PROBLEM STATEMENT ▸ Every record below must come back exactly as given.

SOURCE MATERIAL ▸
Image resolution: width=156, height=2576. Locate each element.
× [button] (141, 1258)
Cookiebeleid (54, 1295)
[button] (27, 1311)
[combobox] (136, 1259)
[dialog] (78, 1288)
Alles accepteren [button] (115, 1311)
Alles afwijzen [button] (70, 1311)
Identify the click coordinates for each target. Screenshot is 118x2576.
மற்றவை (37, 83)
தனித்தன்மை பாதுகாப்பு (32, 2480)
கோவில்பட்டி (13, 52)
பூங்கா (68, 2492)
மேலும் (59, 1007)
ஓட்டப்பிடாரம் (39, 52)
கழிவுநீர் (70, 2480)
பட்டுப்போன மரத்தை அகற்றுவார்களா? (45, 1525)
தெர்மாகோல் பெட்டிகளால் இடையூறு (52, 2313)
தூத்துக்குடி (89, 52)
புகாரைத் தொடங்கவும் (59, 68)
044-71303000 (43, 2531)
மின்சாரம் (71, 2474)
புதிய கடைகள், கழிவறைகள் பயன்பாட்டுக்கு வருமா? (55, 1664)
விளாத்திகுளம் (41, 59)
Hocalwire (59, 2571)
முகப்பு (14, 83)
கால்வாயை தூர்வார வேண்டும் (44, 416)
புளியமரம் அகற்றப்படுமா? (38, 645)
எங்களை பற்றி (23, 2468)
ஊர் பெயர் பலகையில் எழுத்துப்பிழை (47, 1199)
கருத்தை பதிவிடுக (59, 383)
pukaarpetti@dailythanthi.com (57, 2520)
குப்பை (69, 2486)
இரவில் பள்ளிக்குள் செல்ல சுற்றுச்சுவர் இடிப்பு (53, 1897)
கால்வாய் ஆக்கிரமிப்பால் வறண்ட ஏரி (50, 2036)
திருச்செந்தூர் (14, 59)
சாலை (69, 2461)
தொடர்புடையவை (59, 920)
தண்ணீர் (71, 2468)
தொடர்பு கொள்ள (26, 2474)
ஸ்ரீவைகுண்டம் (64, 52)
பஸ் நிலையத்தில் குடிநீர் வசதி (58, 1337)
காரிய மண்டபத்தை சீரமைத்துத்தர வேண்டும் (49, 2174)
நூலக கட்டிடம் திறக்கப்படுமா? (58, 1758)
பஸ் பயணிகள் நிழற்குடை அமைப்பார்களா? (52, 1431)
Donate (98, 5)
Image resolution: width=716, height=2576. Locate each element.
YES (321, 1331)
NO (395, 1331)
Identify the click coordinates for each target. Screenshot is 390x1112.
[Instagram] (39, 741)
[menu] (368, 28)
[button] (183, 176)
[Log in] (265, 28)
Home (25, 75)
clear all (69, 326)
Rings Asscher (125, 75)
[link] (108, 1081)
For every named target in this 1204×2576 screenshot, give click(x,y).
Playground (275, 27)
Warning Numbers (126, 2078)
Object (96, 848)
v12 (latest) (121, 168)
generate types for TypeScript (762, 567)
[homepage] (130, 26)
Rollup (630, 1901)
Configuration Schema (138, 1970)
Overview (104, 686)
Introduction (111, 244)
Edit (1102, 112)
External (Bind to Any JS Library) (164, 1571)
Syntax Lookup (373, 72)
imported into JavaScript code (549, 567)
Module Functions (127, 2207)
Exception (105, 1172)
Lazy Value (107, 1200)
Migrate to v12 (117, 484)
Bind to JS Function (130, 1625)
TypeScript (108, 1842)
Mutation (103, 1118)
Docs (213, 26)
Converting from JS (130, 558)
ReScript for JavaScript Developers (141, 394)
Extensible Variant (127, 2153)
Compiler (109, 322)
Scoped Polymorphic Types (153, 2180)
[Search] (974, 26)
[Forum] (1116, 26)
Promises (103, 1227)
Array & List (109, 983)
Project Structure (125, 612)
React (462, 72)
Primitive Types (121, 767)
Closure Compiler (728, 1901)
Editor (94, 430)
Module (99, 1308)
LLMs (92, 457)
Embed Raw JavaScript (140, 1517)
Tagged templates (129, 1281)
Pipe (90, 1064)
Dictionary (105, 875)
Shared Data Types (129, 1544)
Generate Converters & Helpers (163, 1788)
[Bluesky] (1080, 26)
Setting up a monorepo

ANSWER BELOW ▸
Image resolution: width=156, height=2576. Locate each element.
× [button] (141, 1258)
Cookiebeleid (54, 1295)
[button] (27, 1311)
[combobox] (136, 1259)
[dialog] (78, 1288)
Alles accepteren [button] (115, 1311)
Alles afwijzen [button] (70, 1311)
Identify the click coordinates for each target. Screenshot is 118x2576.
மற்றவை (37, 83)
தனித்தன்மை பாதுகாப்பு (32, 2480)
கோவில்பட்டி (13, 52)
பூங்கா (68, 2492)
மேலும் (59, 1007)
ஓட்டப்பிடாரம் (39, 52)
கழிவுநீர் (70, 2480)
பட்டுப்போன மரத்தை அகற்றுவார்களா? (45, 1525)
தெர்மாகோல் பெட்டிகளால் இடையூறு (52, 2313)
தூத்துக்குடி (89, 52)
புகாரைத் தொடங்கவும் (59, 68)
044-71303000 (43, 2531)
மின்சாரம் (71, 2474)
புதிய கடைகள், கழிவறைகள் பயன்பாட்டுக்கு வருமா? (55, 1664)
விளாத்திகுளம் (41, 59)
Hocalwire (59, 2571)
முகப்பு (14, 83)
கால்வாயை தூர்வார வேண்டும் (44, 416)
புளியமரம் அகற்றப்படுமா? (38, 645)
எங்களை பற்றி (23, 2468)
ஊர் பெயர் பலகையில் எழுத்துப்பிழை (47, 1199)
கருத்தை பதிவிடுக (59, 383)
pukaarpetti@dailythanthi.com (57, 2520)
குப்பை (69, 2486)
இரவில் பள்ளிக்குள் செல்ல சுற்றுச்சுவர் இடிப்பு (53, 1897)
கால்வாய் ஆக்கிரமிப்பால் வறண்ட ஏரி (50, 2036)
திருச்செந்தூர் (14, 59)
சாலை (69, 2461)
தொடர்புடையவை (59, 920)
தண்ணீர் (71, 2468)
தொடர்பு கொள்ள (26, 2474)
ஸ்ரீவைகுண்டம் (64, 52)
பஸ் நிலையத்தில் குடிநீர் வசதி (58, 1337)
காரிய மண்டபத்தை சீரமைத்துத்தர வேண்டும் (49, 2174)
நூலக கட்டிடம் திறக்கப்படுமா? (58, 1758)
பஸ் பயணிகள் நிழற்குடை அமைப்பார்களா? (52, 1431)
Donate (98, 5)
Image resolution: width=716, height=2576. Locate each element.
YES (321, 1331)
NO (395, 1331)
Identify the click coordinates for each target. Screenshot is 390x1112.
[Instagram] (39, 741)
[menu] (368, 28)
[button] (183, 176)
[Log in] (265, 28)
Home (25, 75)
clear all (69, 326)
Rings Asscher (125, 75)
[link] (108, 1081)
For every named target in this 1204×2576 screenshot, give click(x,y).
Playground (275, 27)
Warning Numbers (126, 2078)
Object (96, 848)
v12 (latest) (121, 168)
generate types for TypeScript (762, 567)
[homepage] (130, 26)
Rollup (630, 1901)
Configuration Schema (138, 1970)
Overview (104, 686)
Introduction (111, 244)
Edit (1102, 112)
External (Bind to Any JS Library) (164, 1571)
Syntax Lookup (373, 72)
imported into JavaScript code (549, 567)
Module Functions (127, 2207)
Exception (105, 1172)
Lazy Value (107, 1200)
Migrate to v12 (117, 484)
Bind to JS Function (130, 1625)
TypeScript (108, 1842)
Mutation (103, 1118)
Docs (213, 26)
Converting from JS (130, 558)
ReScript for JavaScript Developers (141, 394)
Extensible Variant (127, 2153)
Compiler (109, 322)
Scoped Polymorphic Types (153, 2180)
[Search] (974, 26)
[Forum] (1116, 26)
Promises (103, 1227)
Array & List (109, 983)
Project Structure (125, 612)
React (462, 72)
Primitive Types (121, 767)
Closure Compiler (728, 1901)
Editor (94, 430)
Module (99, 1308)
LLMs (92, 457)
Embed Raw JavaScript (140, 1517)
Tagged templates (129, 1281)
Pipe (90, 1064)
Dictionary (105, 875)
Shared Data Types (129, 1544)
Generate Converters & Helpers (163, 1788)
[Bluesky] (1080, 26)
Setting up a monorepo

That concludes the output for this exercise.